Qualitative Research: Problem Exploration for Lean Startups

Key points from Mary Sorber’s presentation on “Qualitative Research: Problem Exploration for Lean Startups” at Lean Culture July-31-2018.

Qualitative Research: Problem Exploration for Lean Startups

Qualitative ResearchAt a Tue-July-31-2018 Lean Culture Meetup in Palo Alto, Practical Insights Founder and qualitative research specialist Mary Sorber outlined a six-step path to effective customer communication.

1. Define Your Goals

Goals – Create realistic milestone goals and write down the necessary phases of development to achieve them. Sorber advises to plan at least two phases each for information gathering and evaluation. Researching and analyzing simultaneously is never a good idea.

2. Start Customer Discovery

Customer discovery – Have potential consumer targets describe their problem and solution in their own words. If the environment is a crucial element, be sure to ask people in that environment. Be open to ideas, follow bread crumbs, go off script, and assume nothing.

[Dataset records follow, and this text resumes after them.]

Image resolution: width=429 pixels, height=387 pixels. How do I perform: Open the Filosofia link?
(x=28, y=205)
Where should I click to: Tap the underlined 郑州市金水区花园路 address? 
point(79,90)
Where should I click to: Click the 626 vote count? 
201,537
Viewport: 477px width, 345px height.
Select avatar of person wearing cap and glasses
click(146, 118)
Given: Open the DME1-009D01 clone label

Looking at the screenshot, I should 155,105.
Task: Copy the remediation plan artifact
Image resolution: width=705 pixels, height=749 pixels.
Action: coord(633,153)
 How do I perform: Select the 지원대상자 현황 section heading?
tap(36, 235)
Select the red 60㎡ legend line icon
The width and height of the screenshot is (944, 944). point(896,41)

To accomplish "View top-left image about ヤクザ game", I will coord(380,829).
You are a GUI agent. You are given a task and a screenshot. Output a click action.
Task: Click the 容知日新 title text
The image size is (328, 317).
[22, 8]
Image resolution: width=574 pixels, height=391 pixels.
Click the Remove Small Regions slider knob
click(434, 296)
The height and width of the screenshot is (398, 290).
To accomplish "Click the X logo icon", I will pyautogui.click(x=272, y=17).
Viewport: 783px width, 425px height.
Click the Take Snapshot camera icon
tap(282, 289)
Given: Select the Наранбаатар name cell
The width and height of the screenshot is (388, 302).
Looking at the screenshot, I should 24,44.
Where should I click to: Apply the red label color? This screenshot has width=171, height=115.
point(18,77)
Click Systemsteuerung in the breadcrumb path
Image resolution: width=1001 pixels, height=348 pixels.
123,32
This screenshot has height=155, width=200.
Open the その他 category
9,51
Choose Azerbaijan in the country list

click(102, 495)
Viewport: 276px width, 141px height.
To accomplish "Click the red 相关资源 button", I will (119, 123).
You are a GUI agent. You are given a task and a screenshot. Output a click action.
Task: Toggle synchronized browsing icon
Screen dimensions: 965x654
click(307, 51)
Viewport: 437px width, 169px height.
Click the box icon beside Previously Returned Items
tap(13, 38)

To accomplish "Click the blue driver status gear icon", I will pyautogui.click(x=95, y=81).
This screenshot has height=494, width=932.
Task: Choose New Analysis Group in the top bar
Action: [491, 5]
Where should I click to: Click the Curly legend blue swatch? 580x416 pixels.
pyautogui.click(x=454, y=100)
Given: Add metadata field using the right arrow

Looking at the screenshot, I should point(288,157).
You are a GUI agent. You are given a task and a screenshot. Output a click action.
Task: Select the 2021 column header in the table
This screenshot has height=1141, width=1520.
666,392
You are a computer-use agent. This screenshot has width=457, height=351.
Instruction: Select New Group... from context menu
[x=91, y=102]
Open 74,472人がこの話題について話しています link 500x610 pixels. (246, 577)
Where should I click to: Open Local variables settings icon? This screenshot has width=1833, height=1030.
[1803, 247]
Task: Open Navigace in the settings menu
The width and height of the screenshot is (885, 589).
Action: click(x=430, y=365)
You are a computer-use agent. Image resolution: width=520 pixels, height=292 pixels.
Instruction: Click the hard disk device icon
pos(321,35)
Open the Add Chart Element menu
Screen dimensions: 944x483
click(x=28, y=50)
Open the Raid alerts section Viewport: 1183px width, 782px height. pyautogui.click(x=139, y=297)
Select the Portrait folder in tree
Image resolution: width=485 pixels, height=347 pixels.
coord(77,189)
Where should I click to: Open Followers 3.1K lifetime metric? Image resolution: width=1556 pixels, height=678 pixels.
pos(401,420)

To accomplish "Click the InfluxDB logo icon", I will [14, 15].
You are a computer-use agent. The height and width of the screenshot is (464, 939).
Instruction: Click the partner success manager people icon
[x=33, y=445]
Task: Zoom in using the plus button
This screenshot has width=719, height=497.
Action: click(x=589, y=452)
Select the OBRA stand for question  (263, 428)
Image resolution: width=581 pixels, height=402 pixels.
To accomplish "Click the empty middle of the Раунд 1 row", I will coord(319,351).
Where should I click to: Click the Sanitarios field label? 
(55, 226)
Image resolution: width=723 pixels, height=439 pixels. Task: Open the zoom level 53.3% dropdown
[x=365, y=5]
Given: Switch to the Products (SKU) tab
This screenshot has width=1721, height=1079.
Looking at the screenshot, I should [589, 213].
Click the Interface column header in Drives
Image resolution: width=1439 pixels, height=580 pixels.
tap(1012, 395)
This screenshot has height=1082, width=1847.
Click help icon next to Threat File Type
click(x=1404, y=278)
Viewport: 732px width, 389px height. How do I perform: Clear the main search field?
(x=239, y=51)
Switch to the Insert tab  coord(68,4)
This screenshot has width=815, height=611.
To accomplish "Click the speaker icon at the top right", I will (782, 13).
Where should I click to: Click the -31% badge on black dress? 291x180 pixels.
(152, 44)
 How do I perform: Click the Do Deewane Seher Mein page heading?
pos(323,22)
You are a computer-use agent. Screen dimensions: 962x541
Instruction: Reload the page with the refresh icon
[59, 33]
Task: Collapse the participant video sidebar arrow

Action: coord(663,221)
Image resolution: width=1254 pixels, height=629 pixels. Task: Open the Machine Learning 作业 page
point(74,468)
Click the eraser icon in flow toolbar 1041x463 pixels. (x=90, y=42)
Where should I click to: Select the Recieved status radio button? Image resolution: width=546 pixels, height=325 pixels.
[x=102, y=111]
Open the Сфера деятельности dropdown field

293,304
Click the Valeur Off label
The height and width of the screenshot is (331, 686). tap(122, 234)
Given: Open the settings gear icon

I think Mo’at phrased it best in Avatar: “How can you fill a cup that is already full?”

3. Define Target Audience

Target audience – Narrow down your target consumer base and prepare questions. Focus on your goals and align them to specific roles and responsibilities. An engineer is not going to give insightful marketing input and vice versa.

4. Refine Product Description

Product description – Prepare a quick spiel that describes your product in terms of value delivered, not technical challenges. Keep in mind that the vast bulk of consumers are conservative and pragmatic; avoid technical jargon.

5. Customer Interviews

Interview – With all the preparation completed in advance (finding an audience, developing a complete product concept, and outlining goals) it’s time to communicate with future customers! Work out logistics in advance and bring a partner for moral (and technical) support. Be insanely curious but not overly enthusiastic. This is not a sales pitch.

DO:

  • Start with easy questions
  • Read body language
  • Repeat and reiterate to confirm you understood correctly
  • Lead into your product description before stating your idea
  • Accept awkward pauses. Some people need time to think.
  • Relate to your interviewee and take steps to reduce the “power distance”
  • Follow the improv mantra of “yes, and..” and create a conversation

DON’T:

  • Strictly follow a script and avoid asking probing, personal questions
  • Ask yes/no or leading questions
  • Be cold or rush the interviewee
  • Directly present your idea with no lead up or background
  • Be condescending or belittling

Essentially, be HUMAN. Have a conversation. Avoid accidentally giving your customer, as Sean Murphy phrased it, an “IQ Test.” The goal is to find out whether your product would solve this person’s need, not whether they are smart enough to use it.

For more guidance, see David Telleen-Lawton’s post on Setting up Customer Discovery Meetings.

6. Analyze Results

Analyze – Document and debrief your interview results as soon as possible. Don’t read too much into any one interview and look for patterns. Remember, this is qualitative research. Trying to read quantitative results can lead to very skewed data.

Mary Sorber’s Pro-tip: Implement customer interviews as often as possible, throughout all stages of development. They start to become easier, the qualitative data keeps flowing in, and entrepreneurs gain a clearer understanding of their product’s desired function.